Can you even imagine?

Forty-five full tortured minutes later I had barely touched my own lunch due to the noise.

It was deafening. And all the while, that mother just ate and laughed with her girlfriends and occasionally say shhhh to the screaming kid.

But she never left.

Not once.

This was not her home, or a friend’s home.

This was a public restaurant where you do have the responsibility as a parent to respect other people.

Patrons were fleeing the restaurant, wait staff were fumbling their orders, and no one, and I mean no one said a word to this woman about the possibility of taking her child OUT of the restaurant.

We all just sat there and had our meals ruined. All quietly whispering under our breaths how horrible the noise was.

I spoke to the owner, who was there at the time, about possibly saying something to the lady about taking her young child out of the restaurant.

She didn’t want to. She felt it would be rude and she was more focused on not offending the lady with the child as opposed to all the other customers dining.

Instead, every single person had to endure the incessant noise of this screaming child for the entire length of his or her meals until the woman left.

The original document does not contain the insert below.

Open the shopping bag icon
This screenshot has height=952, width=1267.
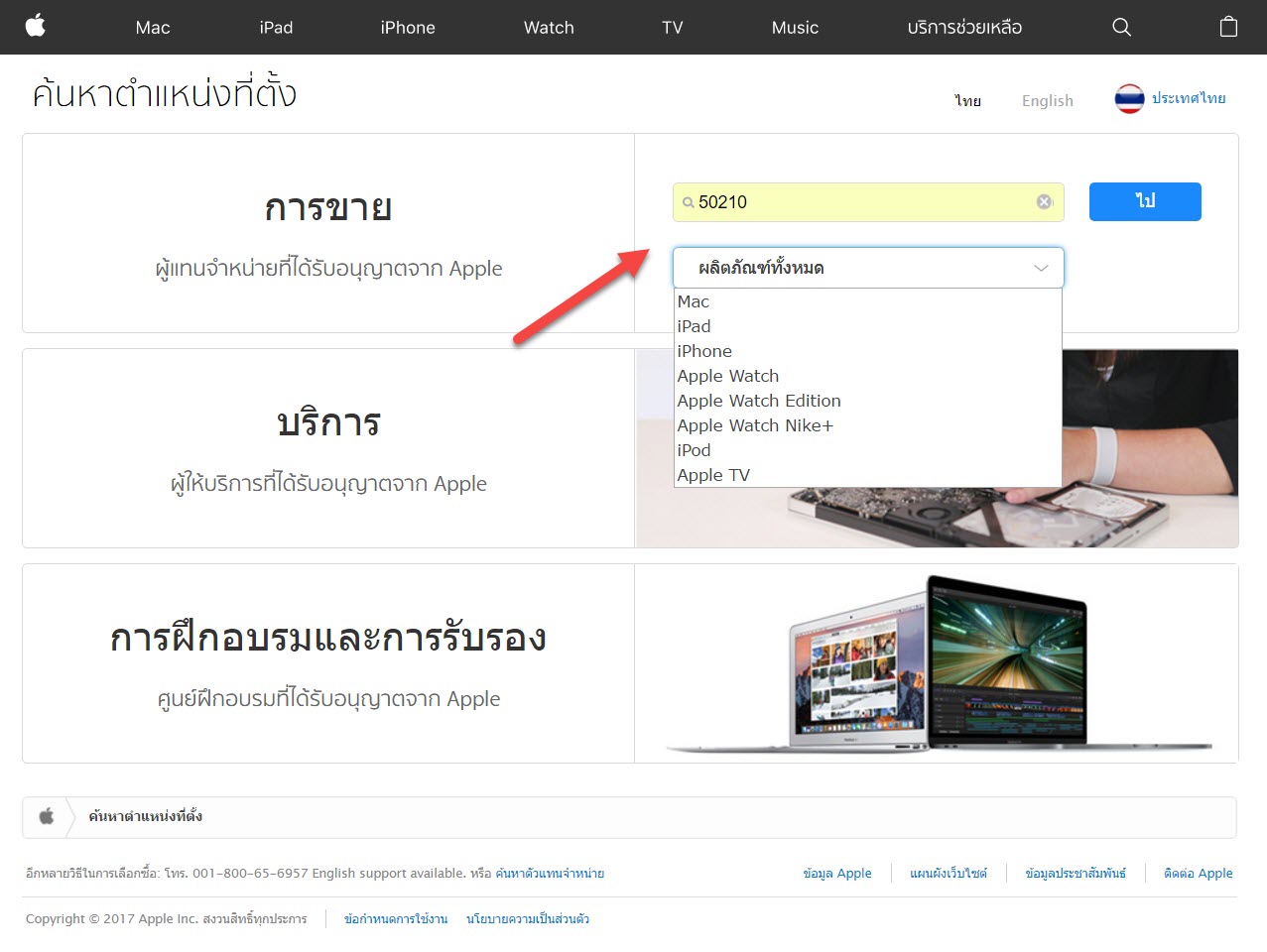click(1228, 27)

And she left after HER meal was finished.

So here’s my question to you:

Do you think a parent should leave a restaurant when their child is crying or screaming incessantly?

My answer is unequivocally– YES.

I can understand the frustration a parent has when they are in a “no outlet” situation such as an airplane and they are trying their best to quiet their crying child and cannot.

I have been that mom. I have been that mom where my child cried for 2 hours and 22 minutes on a fight that lasted 2 hours and 30 minutes to Florida.

I have been that mom that apologized left and right when my screaming child would not stop. I have felt the anxiety, witnessed the mom persecution from other passengers, saw the looks of disapproval in their eyes, heard the whispers and judgment on my parenting.

I have been that mom and it was one of the most stressful moments of my life. However, when you are locked in somewhere and you truly can’t get your kid to stop—and there is no escape—-You’re helpless.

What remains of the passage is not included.